__REQUIREMENT__: Please list every line from the one containing "Given: Open the" through the one containing "click(541, 86)", both included, as a numbered list without blank lines. Leave the pictures out of your answer.
[Start DATA FOR THIS TASK]
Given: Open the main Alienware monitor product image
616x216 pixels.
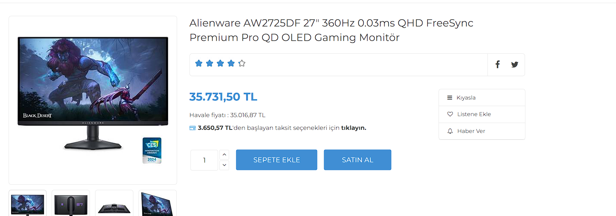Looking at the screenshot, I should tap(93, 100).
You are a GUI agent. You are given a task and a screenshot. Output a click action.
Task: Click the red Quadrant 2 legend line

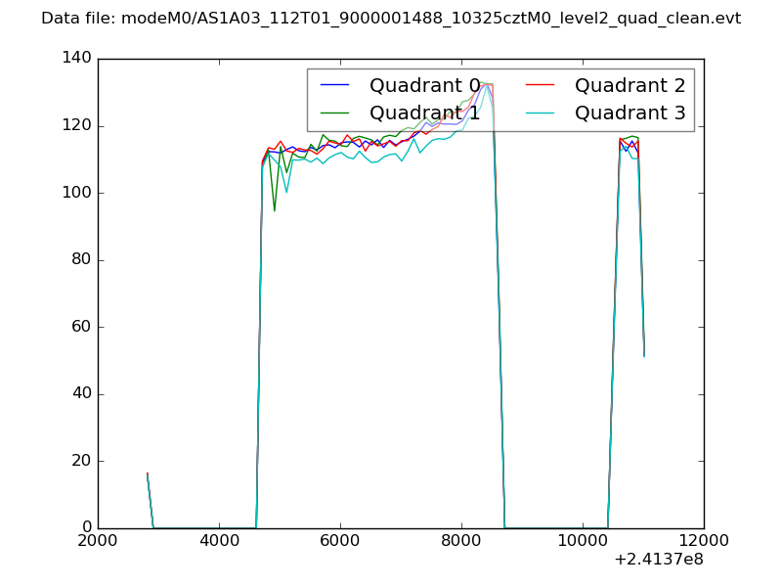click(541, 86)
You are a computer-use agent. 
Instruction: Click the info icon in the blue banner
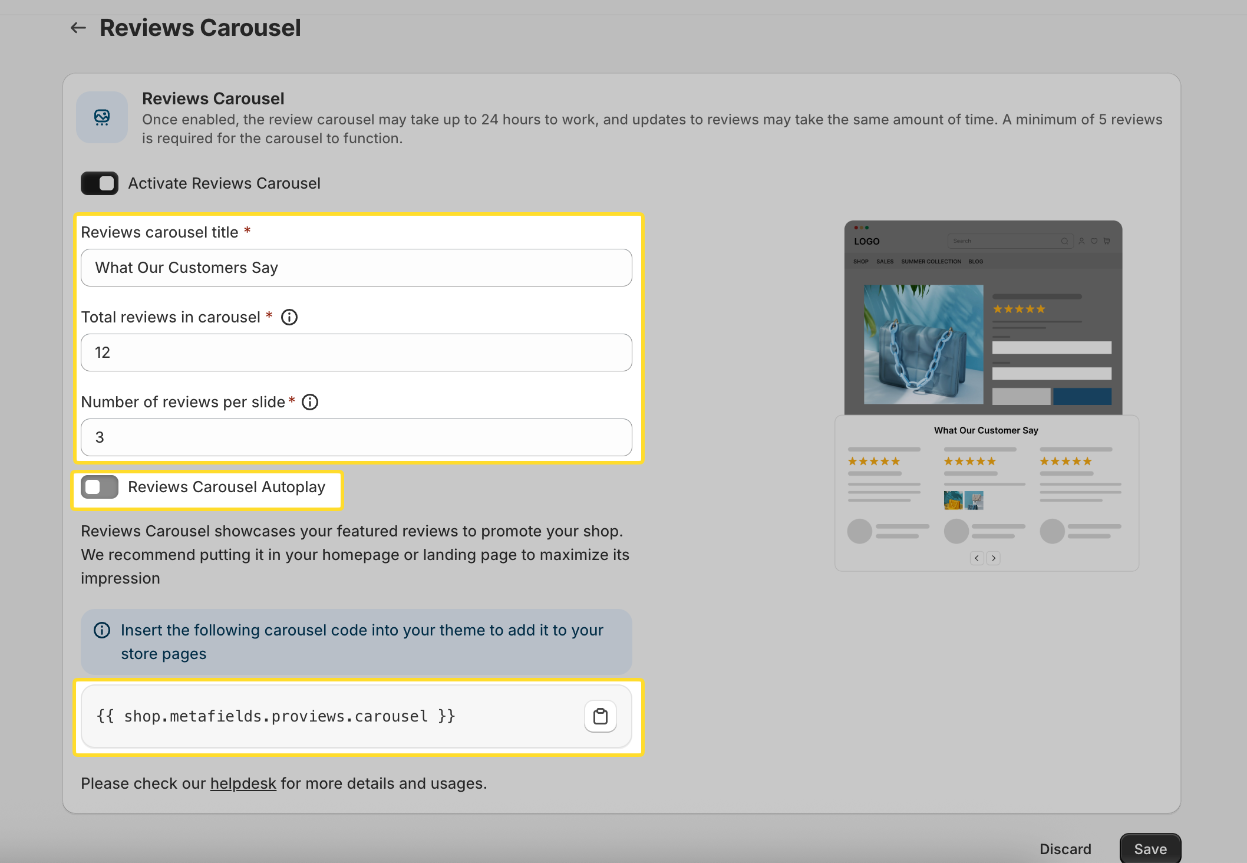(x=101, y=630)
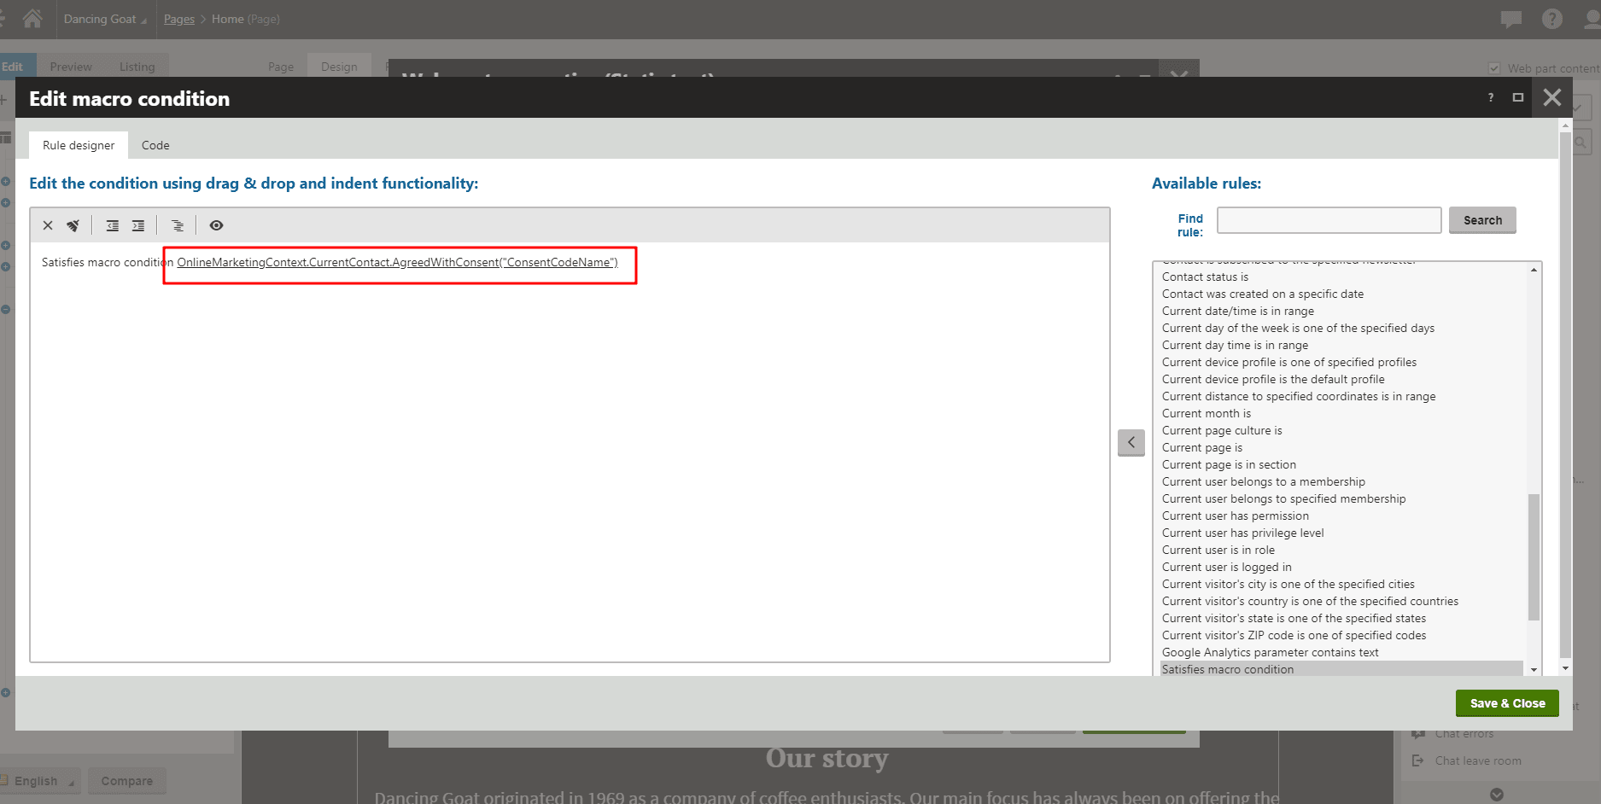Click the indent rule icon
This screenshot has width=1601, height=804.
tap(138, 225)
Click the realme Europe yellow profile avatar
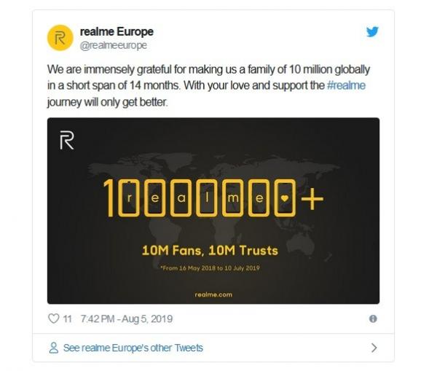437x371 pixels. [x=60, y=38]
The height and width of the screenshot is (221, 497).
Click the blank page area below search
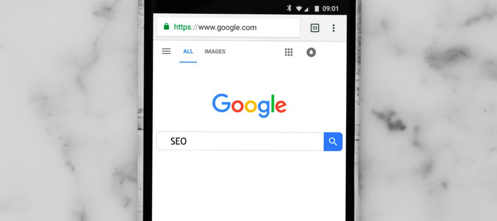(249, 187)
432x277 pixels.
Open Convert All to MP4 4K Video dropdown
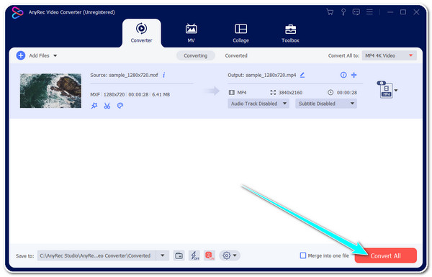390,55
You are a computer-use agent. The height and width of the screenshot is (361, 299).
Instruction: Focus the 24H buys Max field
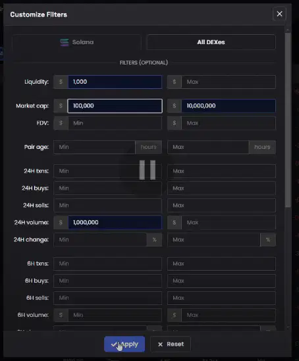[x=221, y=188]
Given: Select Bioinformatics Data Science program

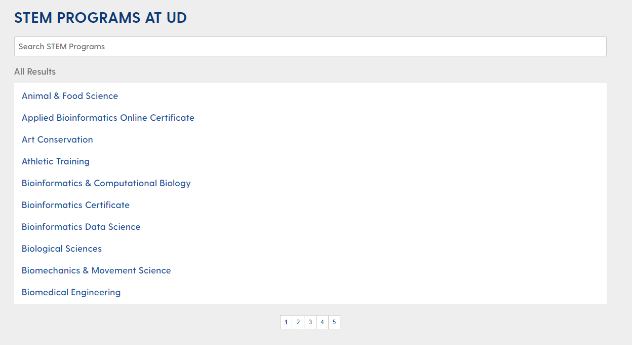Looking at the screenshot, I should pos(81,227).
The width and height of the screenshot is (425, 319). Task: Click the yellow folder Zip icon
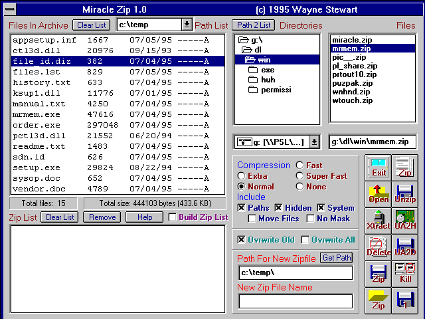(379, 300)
[End DATA FOR THIS TASK]
[Start DATA FOR THIS TASK]
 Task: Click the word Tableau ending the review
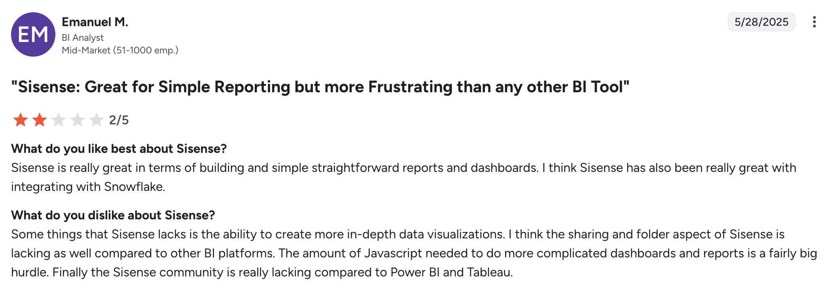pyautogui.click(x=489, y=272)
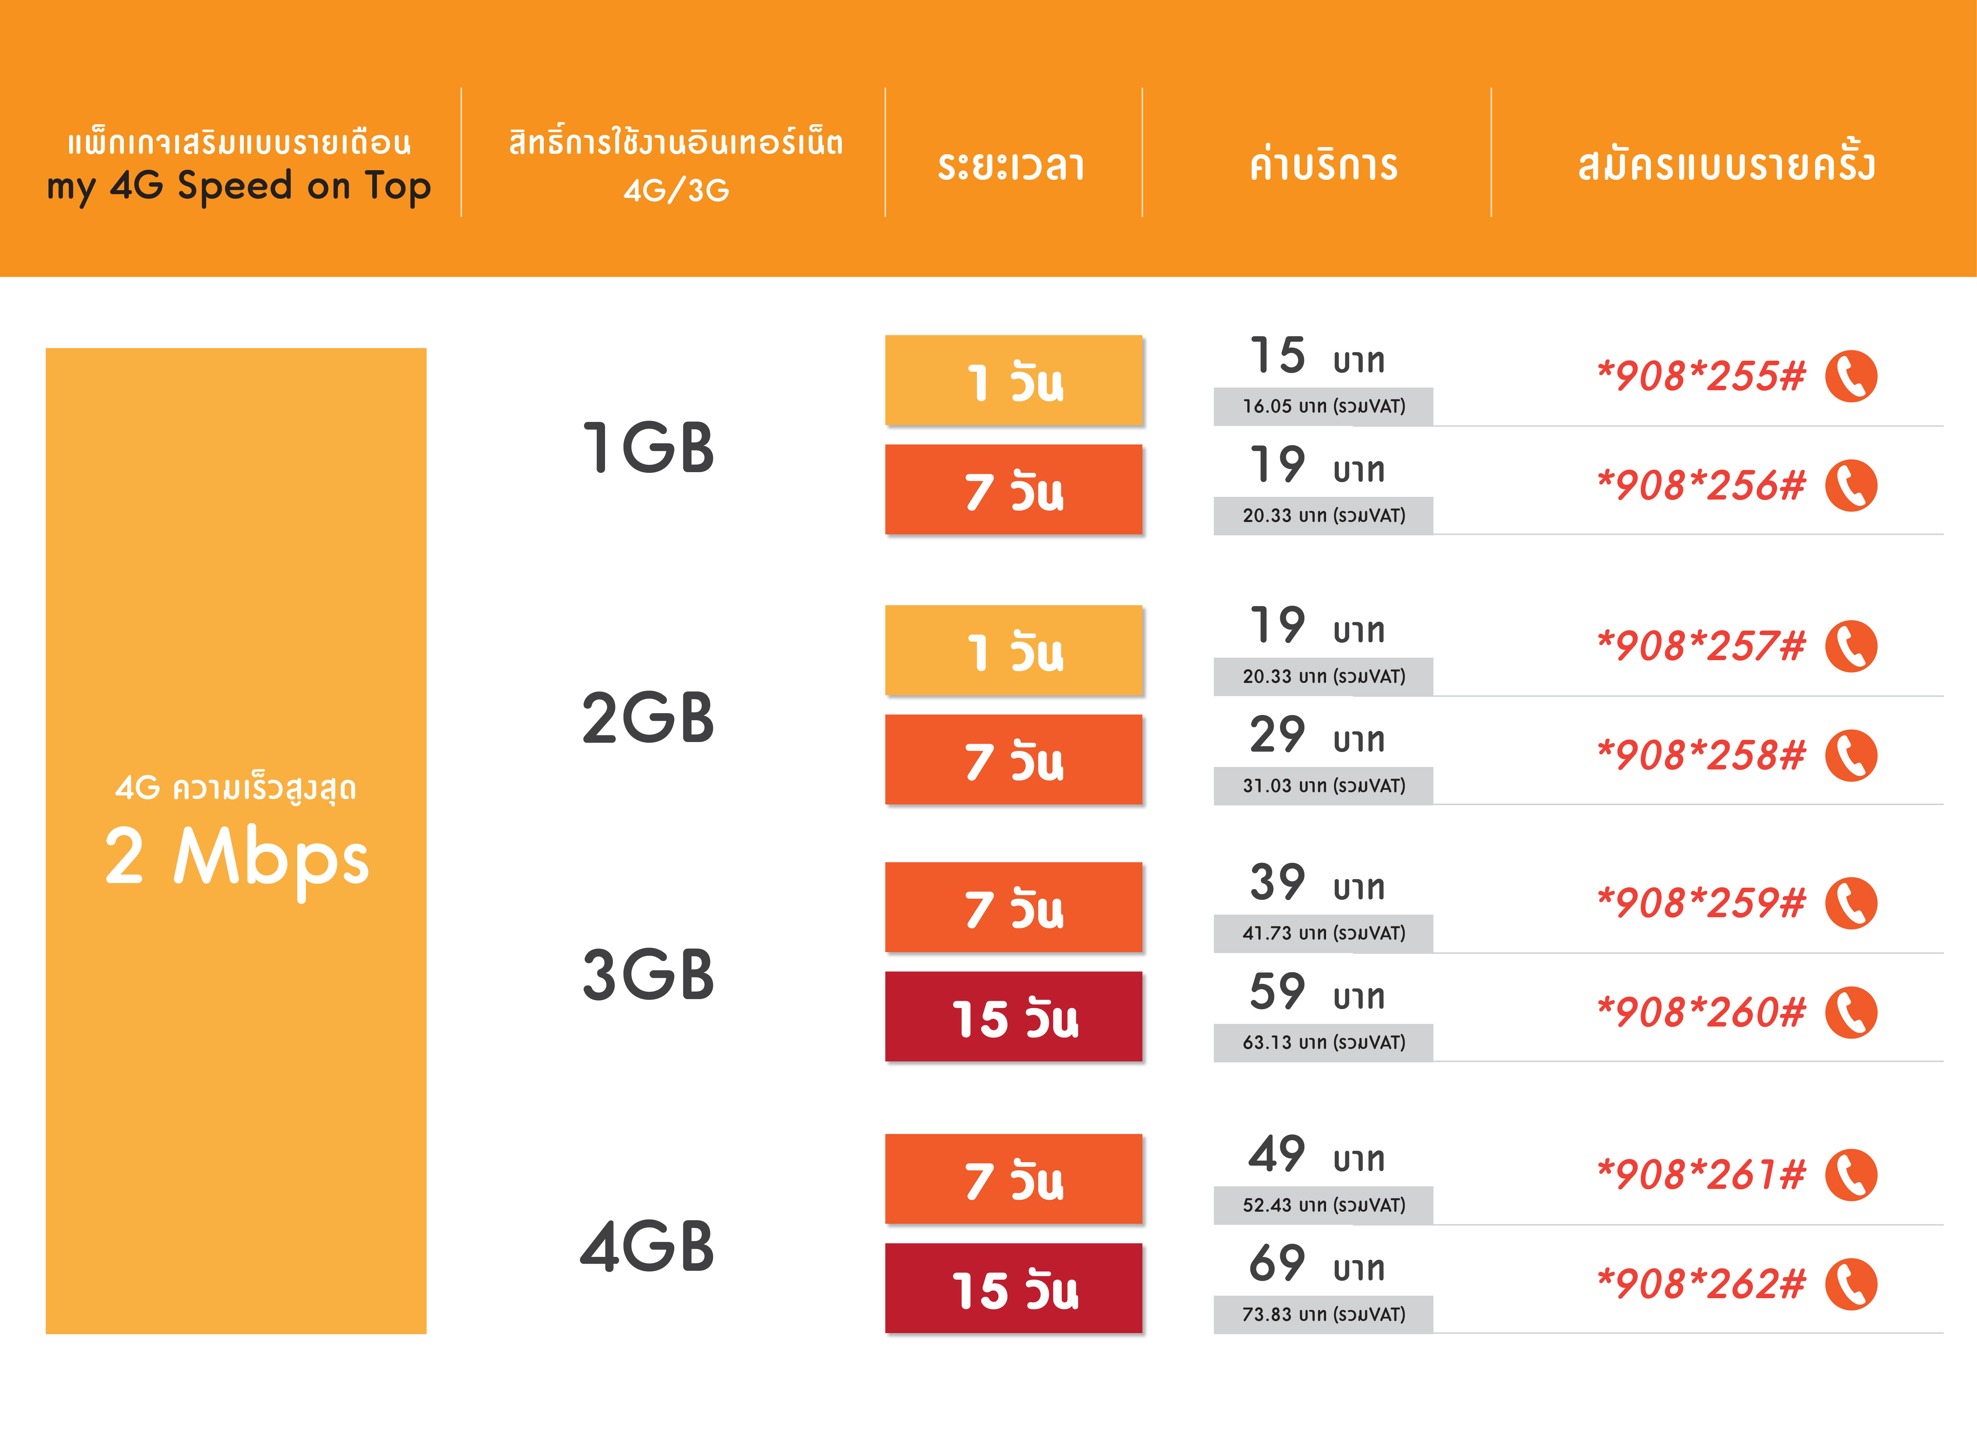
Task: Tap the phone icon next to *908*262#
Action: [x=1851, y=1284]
[End DATA FOR THIS TASK]
[Start DATA FOR THIS TASK]
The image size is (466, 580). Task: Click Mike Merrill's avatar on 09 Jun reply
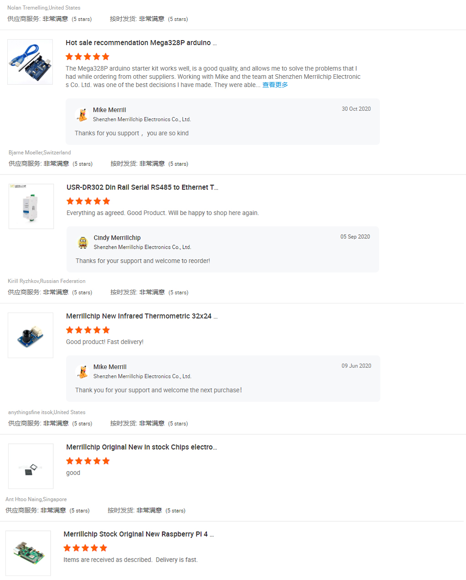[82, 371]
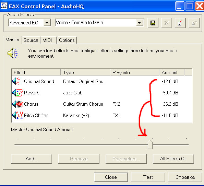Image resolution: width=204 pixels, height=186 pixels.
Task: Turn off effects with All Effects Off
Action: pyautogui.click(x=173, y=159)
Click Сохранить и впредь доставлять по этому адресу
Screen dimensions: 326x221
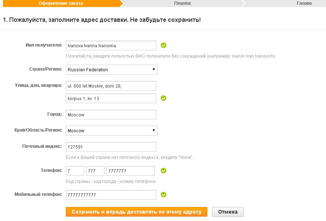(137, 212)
[End DATA FOR THIS TASK]
__EXERCISE ANSWER__:
1. Given: Open the main Alienware monitor product image
2. 616x216 pixels.
3. Looking at the screenshot, I should tap(93, 100).
4. You are a GUI agent. You are given a task and a screenshot. Output a click action.
5. Task: Click the red Quadrant 2 legend line
6. click(541, 86)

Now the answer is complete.